## What is being asked
Go to the line that contains "How do I perform: Click" in the records below and repeat it, and each line after it, exactly through the end, omitting pictures.

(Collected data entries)
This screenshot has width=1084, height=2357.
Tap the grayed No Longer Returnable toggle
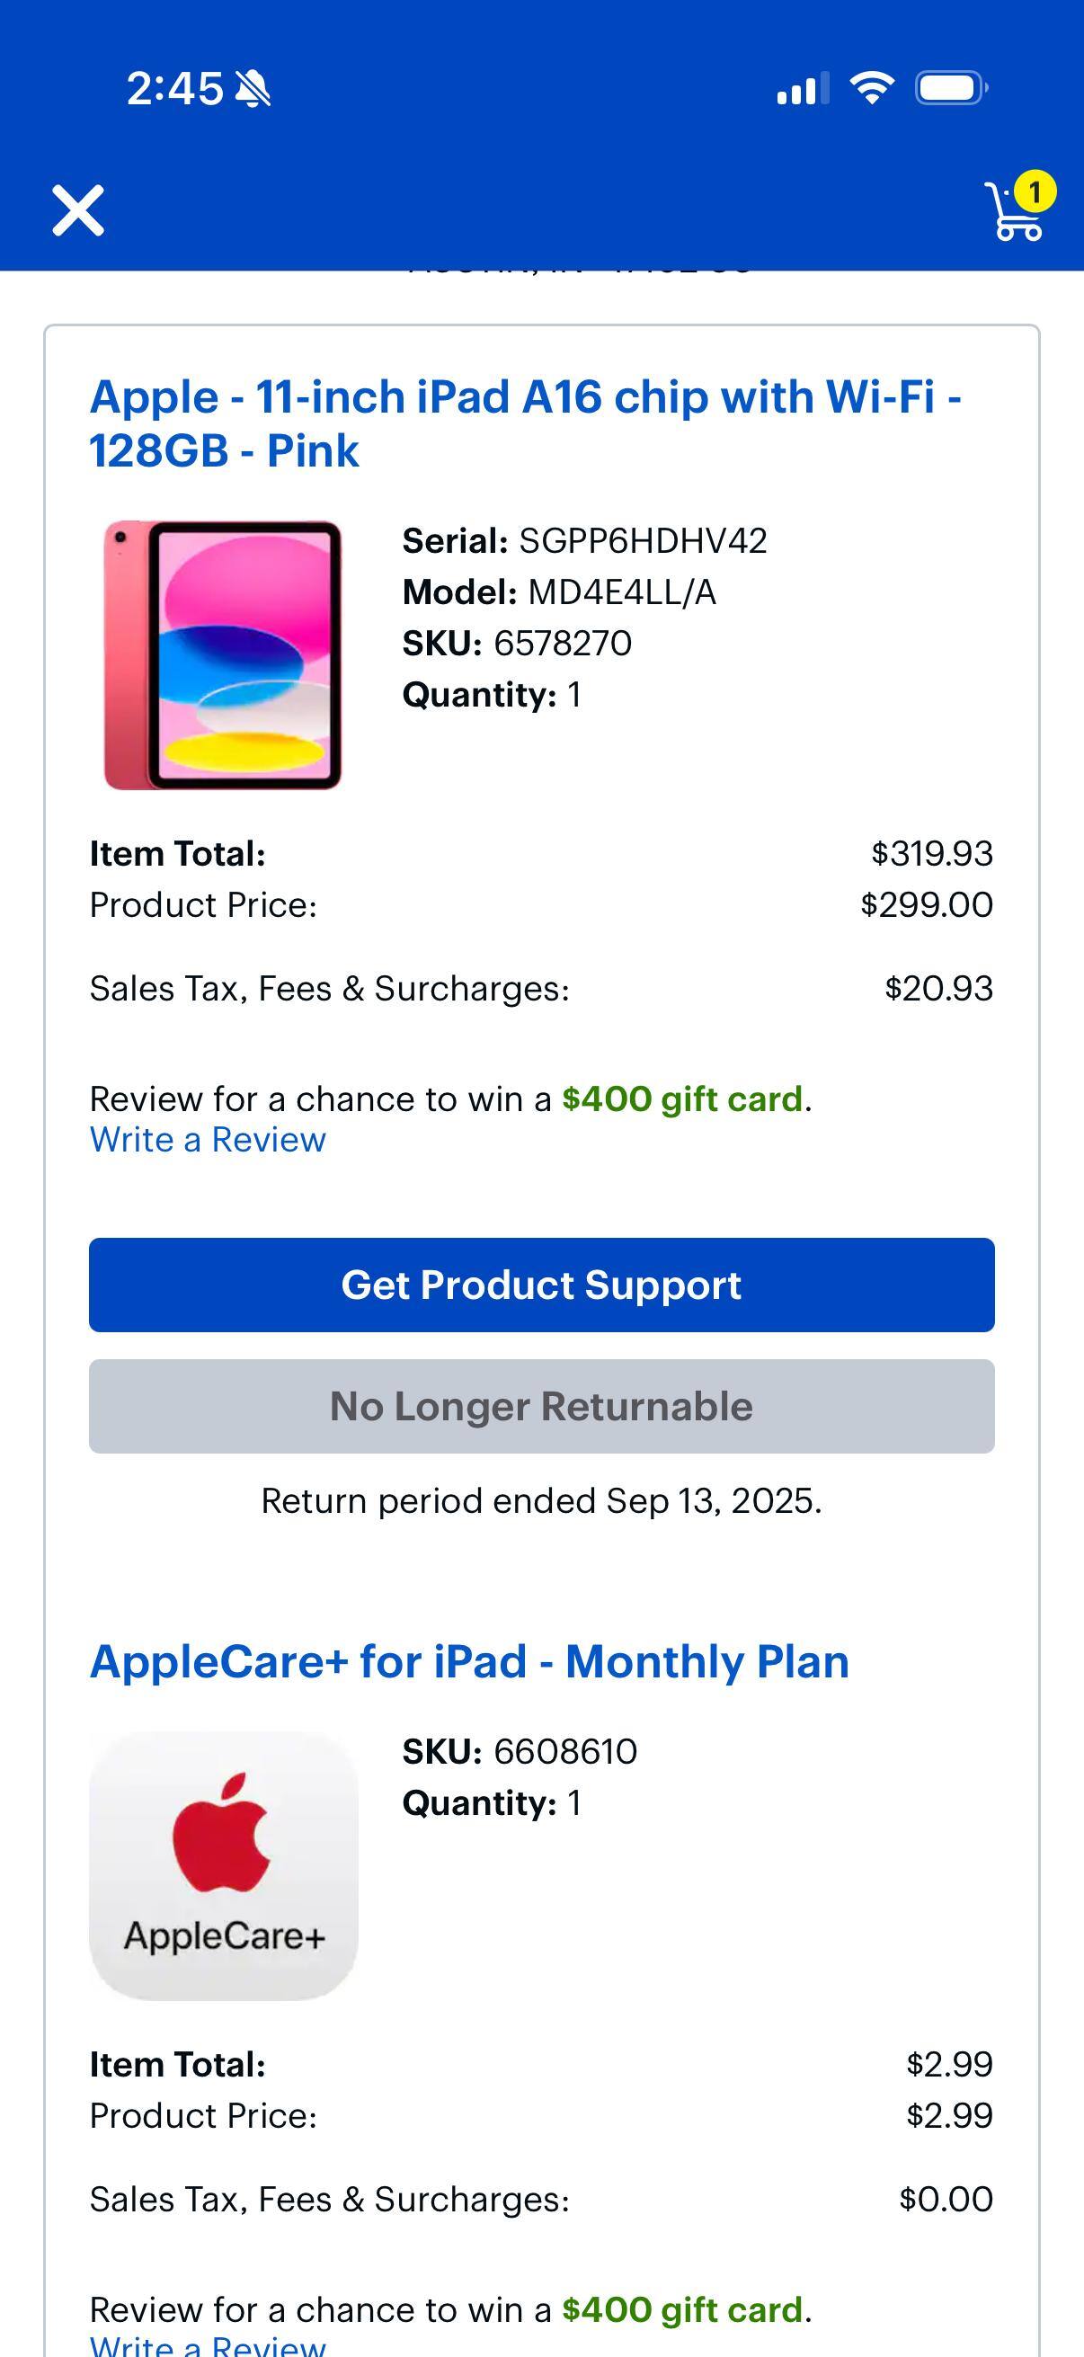click(x=541, y=1406)
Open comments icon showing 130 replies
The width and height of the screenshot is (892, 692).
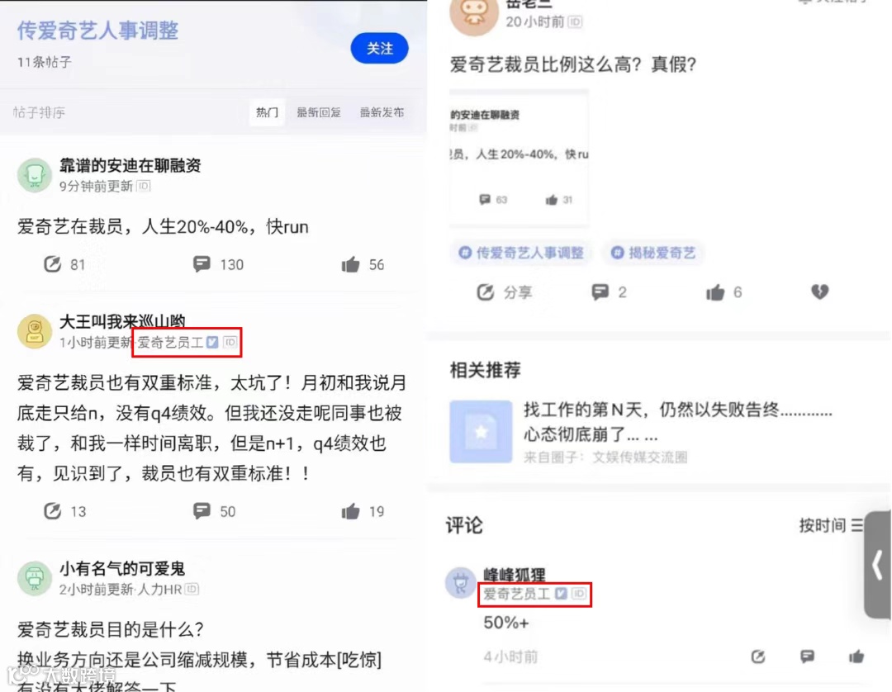click(x=202, y=264)
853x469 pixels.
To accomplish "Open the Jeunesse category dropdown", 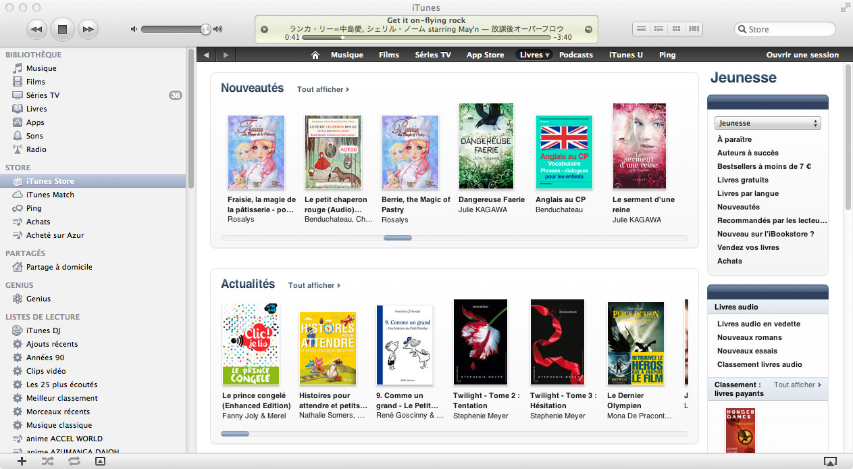I will pos(767,123).
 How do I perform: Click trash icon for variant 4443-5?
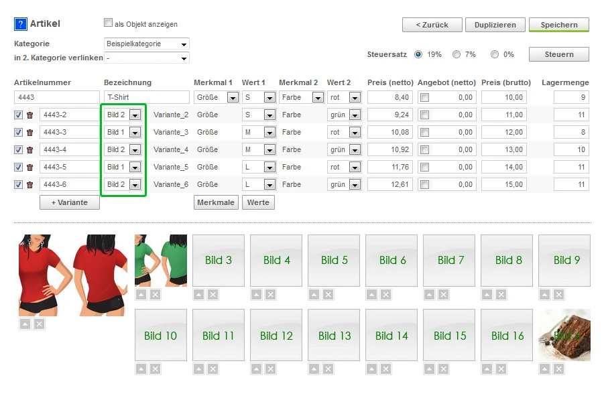29,168
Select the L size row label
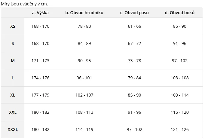 (13, 78)
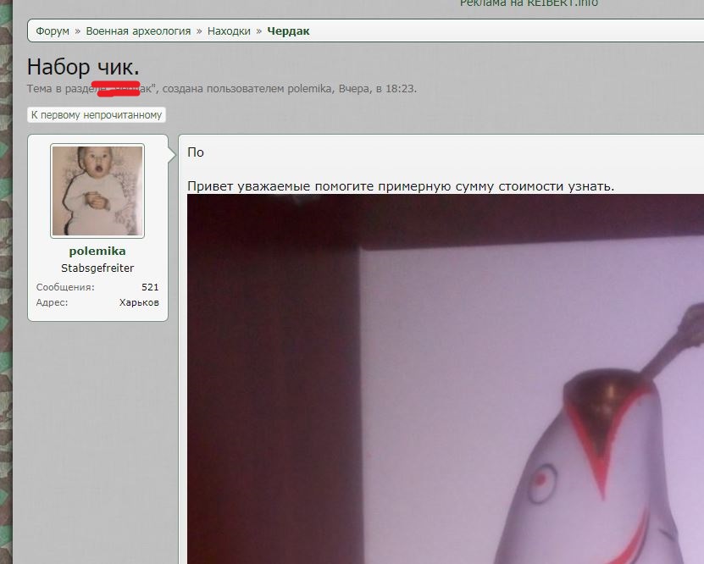
Task: Click the Сообщения label in the user panel
Action: click(x=65, y=287)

## Answer for the task
 How do I perform: Click trash icon for variant 4443-5?
29,168
Select the L size row label
 (13, 78)
Task: Click the Сообщения label in the user panel
Action: click(x=65, y=287)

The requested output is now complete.